● Tarea: Reproduce sin ningún cambio el pasaje del texto sobre los niños wayuu que va desde "Los derechos de estos" hasta "para que trine.".

● Texto mostrado:
________
En este aislamiento también circuló la imagen de una joven mujer Wayuu amenazando con una piedra en los peajes humanos que se instalaron también a lo largo de la línea férrea del tren del Cerrejón. Creo que no se debió llegar hasta este punto. Un niño la observaba, un niño que al igual del resto de niños Wayuu no sabe que es el coronavirus, el aislamiento, el confinamiento, la pandemia, la cuarentena, pero sí saben como es irse a sus ranchos y acostarse sin comer.
En mi encierro no he tenido sueños. Me visitan los Wayuu para decirme que este encierro no es con ellos. Es el caso de los niños Wayuu del eterno retorno, los que salen cada día a buscar el sustento propio y el de su familia. Las mujeres Wayuu, madres, hermanas, primas, sobrinas, viven gracias al trabajo informal de los niños. Los llamados «Wayuu del eterno retorno” que vienen de la periferia de Maracaibo, vendiendo panes los fines de semana por 2.500 pesos colombianos o cobrando un poco más si llevan el pan a domicilio. ¿Deberían estos niños estar confinados, aislados, pasando la cuarentena en sus casas como lo hace la mayoría de la gente? Sí, pero no es una buena opción para ellos la de quedarse en casa. Si lo hacen no comen, ni tampoco sus familias. Acércate hasta el niño y cómprale el pan. Guardando la distancia para protegerlo o protegerte. Los panes que venden los niños no hacen parte de la llamada canasta de confinamiento que han prometido desde el gobierno. Por estos remotos lugares no se han visto a los funcionarios del gobierno entregando ayudas. Estos niños no son “mis niños Wayuu” como acostumbran algunos decir. No son propiedad de ninguno.
Los derechos de estos niños son todos vulnerados. Los pequeños no tienen conciencia de esta vulneración. Si tuvieran conciencia harían lo que hacen los mayores: instalar un peaje humano para sobrevivir. Un peaje que vulnera los derechos de otros, lo que trae la reacción de la policía antidisturbios. La madre de ese niño pare mucho, se escucha decir. Qué tiene varios pequeños y sigue pariendo. Pero ella no sabe como parar. Siguen pariendo. Las mujeres Wayuu deben lidiar con sus maridos. Hombres, que como cuentan en las comunas, no son Wayuu y se les ve andar en chanclas por la calle y llevando un canario enjaulado al que le silban para que trine.
Hoy por ejemplo me visitó Isabel Sofía. Ella prefiere que le digan “Chiqui”. Tiene 5 años y desde los cuatro la conozco. La “Chiqui” vive con sus padres. Es la menor de ocho hermanos. Pasa cerca de mi casa cada cierto tiempo. Sus hermanitos varones venden panes en la calle. Ella se desespera barriendo. Quiere que la vea y le diga que hace bien los oficios. Nació en Venezuela y migró hacía Colombia cuando aún era una bebé. En su corta vida ha sucedido de todo. Ella dice tener “mucho cobre”. Tiene el tiempo para aplicar a la nacionalidad colombiana. ¿De qué podrá servir el cambio de nacionalidad? La “Chiqui» no barre bien. Ninguna niña con unas manos tan pequeñitas puede barrer bien. El palo de la escoba es más grande que ella.
La “Chiqui” y sus hermanos no me visitaron en sueños. Llegaron a mi casa tocando la puerta, ofreciendo pan venezolano. Cuando les dije que deberían estar encerrados, me miraron extrañados y contestaron: este encierro no es con nosotros.
________
● Información:
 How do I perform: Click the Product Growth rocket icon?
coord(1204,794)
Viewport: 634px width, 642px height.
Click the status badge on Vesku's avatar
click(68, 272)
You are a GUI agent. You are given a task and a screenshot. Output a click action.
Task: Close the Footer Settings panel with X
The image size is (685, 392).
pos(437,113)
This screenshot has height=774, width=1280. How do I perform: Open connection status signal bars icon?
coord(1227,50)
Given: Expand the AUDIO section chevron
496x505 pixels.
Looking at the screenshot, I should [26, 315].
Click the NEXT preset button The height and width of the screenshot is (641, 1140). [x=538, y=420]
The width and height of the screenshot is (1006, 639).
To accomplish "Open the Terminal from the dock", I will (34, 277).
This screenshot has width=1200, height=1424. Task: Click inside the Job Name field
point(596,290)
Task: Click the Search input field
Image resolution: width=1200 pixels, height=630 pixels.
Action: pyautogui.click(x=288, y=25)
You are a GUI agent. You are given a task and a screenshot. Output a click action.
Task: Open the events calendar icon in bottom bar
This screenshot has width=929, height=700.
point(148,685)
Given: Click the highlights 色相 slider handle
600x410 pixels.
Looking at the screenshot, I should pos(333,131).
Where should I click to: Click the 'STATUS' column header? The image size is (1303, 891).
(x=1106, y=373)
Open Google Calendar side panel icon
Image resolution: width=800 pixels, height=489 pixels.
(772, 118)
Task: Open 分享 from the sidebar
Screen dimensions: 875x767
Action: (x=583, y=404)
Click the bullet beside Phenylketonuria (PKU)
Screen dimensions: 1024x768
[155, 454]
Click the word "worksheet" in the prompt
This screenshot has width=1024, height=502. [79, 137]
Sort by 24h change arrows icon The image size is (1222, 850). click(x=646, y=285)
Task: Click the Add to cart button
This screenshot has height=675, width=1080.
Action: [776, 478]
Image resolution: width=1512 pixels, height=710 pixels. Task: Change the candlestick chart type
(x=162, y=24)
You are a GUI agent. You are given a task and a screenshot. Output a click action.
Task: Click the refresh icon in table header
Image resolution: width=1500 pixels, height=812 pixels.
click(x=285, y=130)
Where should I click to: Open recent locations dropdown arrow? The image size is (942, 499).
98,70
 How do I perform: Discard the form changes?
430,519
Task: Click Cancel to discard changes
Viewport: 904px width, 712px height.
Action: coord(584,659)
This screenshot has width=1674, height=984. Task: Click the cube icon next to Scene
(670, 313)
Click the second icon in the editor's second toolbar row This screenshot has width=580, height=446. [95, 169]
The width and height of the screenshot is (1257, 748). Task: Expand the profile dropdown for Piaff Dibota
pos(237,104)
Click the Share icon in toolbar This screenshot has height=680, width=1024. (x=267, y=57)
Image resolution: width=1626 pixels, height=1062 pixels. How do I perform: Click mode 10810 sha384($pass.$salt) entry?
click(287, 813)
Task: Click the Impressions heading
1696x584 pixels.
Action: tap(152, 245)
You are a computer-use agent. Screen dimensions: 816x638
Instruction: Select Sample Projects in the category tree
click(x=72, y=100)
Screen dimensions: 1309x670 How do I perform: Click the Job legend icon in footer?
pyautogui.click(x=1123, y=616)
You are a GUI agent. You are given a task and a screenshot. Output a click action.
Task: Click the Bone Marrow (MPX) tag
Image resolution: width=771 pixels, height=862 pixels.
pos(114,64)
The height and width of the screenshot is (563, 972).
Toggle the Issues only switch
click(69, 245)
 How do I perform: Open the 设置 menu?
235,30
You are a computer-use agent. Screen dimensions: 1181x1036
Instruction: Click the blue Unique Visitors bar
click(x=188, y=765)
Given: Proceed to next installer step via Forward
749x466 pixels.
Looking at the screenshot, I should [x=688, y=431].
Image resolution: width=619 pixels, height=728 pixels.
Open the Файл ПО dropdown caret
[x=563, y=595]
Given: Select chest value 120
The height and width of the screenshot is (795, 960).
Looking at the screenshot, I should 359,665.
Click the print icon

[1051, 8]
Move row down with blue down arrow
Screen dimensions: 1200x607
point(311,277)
________
● Respuesta:
Los derechos de estos niños son todos vulnerados. Los pequeños no tienen conciencia de esta vulneración. Si tuvieran conciencia harían lo que hacen los mayores: instalar un peaje humano para sobrevivir. Un peaje que vulnera los derechos de otros, lo que trae la reacción de la policía antidisturbios. La madre de ese niño pare mucho, se escucha decir. Qué tiene varios pequeños y sigue pariendo. Pero ella no sabe como parar. Siguen pariendo. Las mujeres Wayuu deben lidiar con sus maridos. Hombres, que como cuentan en las comunas, no son Wayuu y se les ve andar en chanclas por la calle y llevando un canario enjaulado al que le silban para que trine.